Early Complications of Deep Lamellar Endothelial Keratoplasty
Results looking at early complications of deep lamellar endothelial keratoplasty (DLEK) show that complications from the surgery are relatively rare and easily resolved, but the authors warn that because it is so technically challenging surgeons must be highly proficient in the technique to obtain low complication rates.
The prospective study by Terry and Ousley involved the first 100 consecutive DLEK cases performed by a single surgeon. Of the 98 patients who had completed DLEK surgery (two were converted to penetrating keratoplasty), four experienced a dislocated disk on the first postoperative day, a problem resolved by repositioning the disk. One eye had primary graft failure caused by surgeon error, resulting in a disk dislocation that was successfully replaced with another disk the day after surgery. Four patients experienced graft rejection after stopping steroids, but all grafts cleared upon resumption of steroids. Additionally, there were no infections, ulcerations, healing defects or late dislocations.
The authors conclude that DLEK represents a viable alternative to standard penetrating keratoplasty surgery, and it eliminates need for sutures and provides a considerable “safety margin” not found in other forms of endothelial replacement surgery. However, they caution that surgeons should undergo extensive training with animal and cadaver models before attempting DLEK.
Surgical Monovision With LASIK for Presbyopia
Monovision represents a workable alternative for presbyopia in contact lens wearers, with success rates between 50 percent and 75 percent. Yet is this treatment strategy successful in LASIK patients?

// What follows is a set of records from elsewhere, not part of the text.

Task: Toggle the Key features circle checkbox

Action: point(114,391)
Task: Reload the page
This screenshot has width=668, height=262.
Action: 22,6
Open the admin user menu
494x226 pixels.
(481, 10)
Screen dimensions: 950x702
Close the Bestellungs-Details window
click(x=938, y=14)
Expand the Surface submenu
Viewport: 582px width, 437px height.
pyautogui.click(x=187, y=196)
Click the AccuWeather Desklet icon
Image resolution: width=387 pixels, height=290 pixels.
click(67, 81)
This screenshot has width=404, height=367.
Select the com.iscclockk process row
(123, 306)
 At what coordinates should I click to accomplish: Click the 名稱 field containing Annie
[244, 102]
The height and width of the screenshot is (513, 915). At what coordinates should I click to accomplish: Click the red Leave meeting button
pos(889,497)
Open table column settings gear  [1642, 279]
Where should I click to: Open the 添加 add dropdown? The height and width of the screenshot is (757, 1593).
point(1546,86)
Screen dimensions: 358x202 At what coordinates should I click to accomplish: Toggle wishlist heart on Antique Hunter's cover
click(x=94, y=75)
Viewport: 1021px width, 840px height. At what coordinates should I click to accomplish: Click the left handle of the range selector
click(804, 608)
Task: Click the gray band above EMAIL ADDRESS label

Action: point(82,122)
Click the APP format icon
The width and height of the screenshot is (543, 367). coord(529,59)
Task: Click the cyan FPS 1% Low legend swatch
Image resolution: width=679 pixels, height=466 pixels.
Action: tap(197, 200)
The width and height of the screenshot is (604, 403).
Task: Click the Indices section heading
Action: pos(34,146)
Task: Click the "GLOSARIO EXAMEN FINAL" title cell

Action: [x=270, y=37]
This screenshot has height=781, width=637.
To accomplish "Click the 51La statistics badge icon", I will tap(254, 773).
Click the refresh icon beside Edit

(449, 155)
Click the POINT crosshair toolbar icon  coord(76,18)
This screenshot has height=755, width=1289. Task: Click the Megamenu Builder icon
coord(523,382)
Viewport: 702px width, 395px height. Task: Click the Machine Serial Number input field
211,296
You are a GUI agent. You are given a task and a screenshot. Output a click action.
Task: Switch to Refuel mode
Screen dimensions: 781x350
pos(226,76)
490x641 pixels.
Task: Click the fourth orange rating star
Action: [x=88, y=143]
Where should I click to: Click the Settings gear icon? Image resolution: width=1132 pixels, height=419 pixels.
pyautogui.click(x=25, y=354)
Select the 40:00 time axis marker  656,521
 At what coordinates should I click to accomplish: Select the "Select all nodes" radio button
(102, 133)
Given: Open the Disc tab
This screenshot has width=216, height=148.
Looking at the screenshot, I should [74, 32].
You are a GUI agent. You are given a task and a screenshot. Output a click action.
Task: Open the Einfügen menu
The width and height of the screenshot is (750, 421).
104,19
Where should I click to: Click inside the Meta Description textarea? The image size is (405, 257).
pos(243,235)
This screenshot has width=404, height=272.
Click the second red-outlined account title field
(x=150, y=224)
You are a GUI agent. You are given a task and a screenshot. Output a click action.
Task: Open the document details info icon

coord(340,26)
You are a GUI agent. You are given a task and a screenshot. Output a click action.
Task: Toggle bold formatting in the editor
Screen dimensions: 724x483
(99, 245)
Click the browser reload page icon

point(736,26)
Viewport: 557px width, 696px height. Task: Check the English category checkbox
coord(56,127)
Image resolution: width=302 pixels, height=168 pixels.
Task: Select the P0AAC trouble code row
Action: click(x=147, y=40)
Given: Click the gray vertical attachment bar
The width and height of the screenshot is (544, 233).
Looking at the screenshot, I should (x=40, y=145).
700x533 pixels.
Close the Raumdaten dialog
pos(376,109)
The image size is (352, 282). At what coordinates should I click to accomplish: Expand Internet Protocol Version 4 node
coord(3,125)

A study by Reilly et al. indicates that surgical monovision can, in fact, help presbyopic patients reduce their dependence on glasses. The researchers analyzed 82 patients who underwent LASIK for monovision; 97 percent achieved success defined as those patients who elected not to have their monovision reversed and who had J2 near vision or better. None of the patients who underwent a contact lens trial of monovision prior to LASIK elected monovision reversal, whereas two patients who did not undergo this contact lens trial chose monovision reversal.